Painting by Joshua Reynolds

The Ladies Waldegrave is a group portrait by Joshua Reynolds from 1780-81, now in the Scottish National Gallery, who acquired it in 1952. It shows the three daughters of James Waldegrave, 2nd Earl Waldegrave, and Maria Walpole – from left to right, Charlotte (holding a skein of silk), Elizabeth (winding Charlotte's skein onto a card) and Anna (producing tambour lace). Exhibited at the Royal Academy Exhibition of 1781 at Somerset House, it was commissioned the previous year by the subjects' mother in the hope of attracting potential suitors for them – all three of them were at the time unmarried.

== Background ==
The three women depicted in the painting were Elizabeth Laura (b.1760),Charlotte Maria (b. 1761) and Anna Horatia (b.1762),they were the daughters of Maria Walpole from which they were said to have inherited their beauty, and her first husband Lord Waldegrave. Though their father had left dowries totaling 8000 guineas to each of his daughters,it would not have been have an adequate sum to attract aristocratic suitors.

Added to this was their mother's illegitimate birth, and the scandal created by their mother marrying as her second husband William Henry, Duke of Gloucester against the wishes of his brother, George III. The duchess, and by extension her daughters, were therefore banned from attending court. This all combined to create some difficulties to expose the daughters of the Duchess to eligible suitors find a good match.

Their mother had first contrived the idea of showcasing her daughters portrait to suitors by having her two younger daughters Horatia and Maria painted by Ozias Humphrey and this painting showcased at the Royal Axademy's exhibition of 1780.

The resulting painting"Venus and Juno walking on clouds towards Olympus" , featured the two ladies Waldegrave "treading on clouds" in the guise of Venus and Juno. The goddesses were respectively goddess of love and of marriage; a suitable pairing to imply the young women's availability for marriage. It was seen as a successful painting by critics ,but apparently failed to properly portray the young womens appearances in the eyes of their mother and great-uncle

Their mother was also not satisfied with the portrait, as she felt it lacked modesty by the fact showed too much of their bodies through the draped cloth (as well as a bare foot) and she therefore declined to buy the painting.

Reynolds was next commissioned to paint all three of the sisters. The first sitting of the sisters for the painting took place in May, 1780 and the second in March 1781. Reynolds found it imperative that an artist work from observing living models in order to capture the true nature of what they were trying to paint. Reynolds did not as a rule make preparatory drawings of his subjects but rather drew inspiration from the many sketches and prints he had amassed while in Rome.

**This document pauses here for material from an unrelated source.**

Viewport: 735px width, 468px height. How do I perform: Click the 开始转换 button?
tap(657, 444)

Reynolds employed his theory of balance in the painting's execution with each figure counter-balancing each other.

The background such as the drapery and columns were painted by Reynolds assistants, with Reynolds finishing off the rest of the painting. Reynolds painting technique was that of bravura, which can be seen when comparing the highly finished draperies with the more unfinished drawer on the table and the figures hands.

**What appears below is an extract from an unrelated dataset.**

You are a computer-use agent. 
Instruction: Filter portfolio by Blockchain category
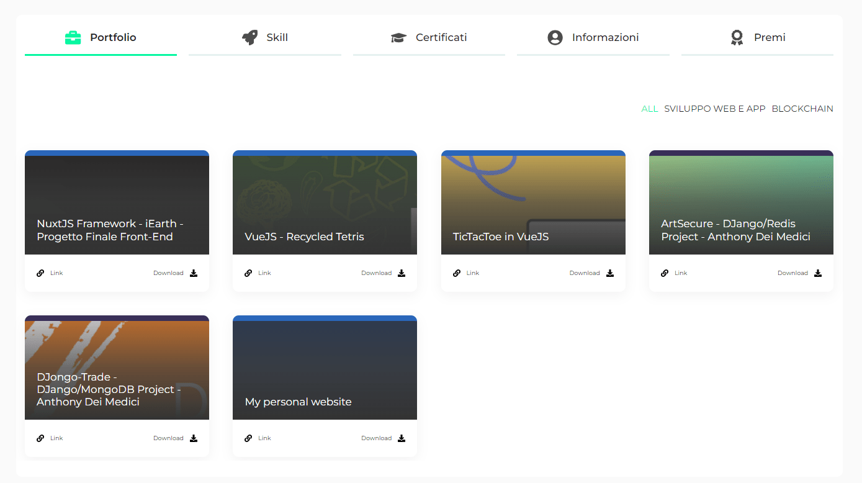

At the time of the portrait all sisters had suffered marital and romantic disappointments ,Elizabeth Laura's match with Francis Osborne, 5th Duke of Leeds had fallen through due to economic reasons, Charlotte Maria, had accepted Lord Egremont but the marriage fell through when he expressed doubts about the marriage ;lastly Anna Horatia had been about to be engaged with the Duke of Ancaster until his death from scarlet fever.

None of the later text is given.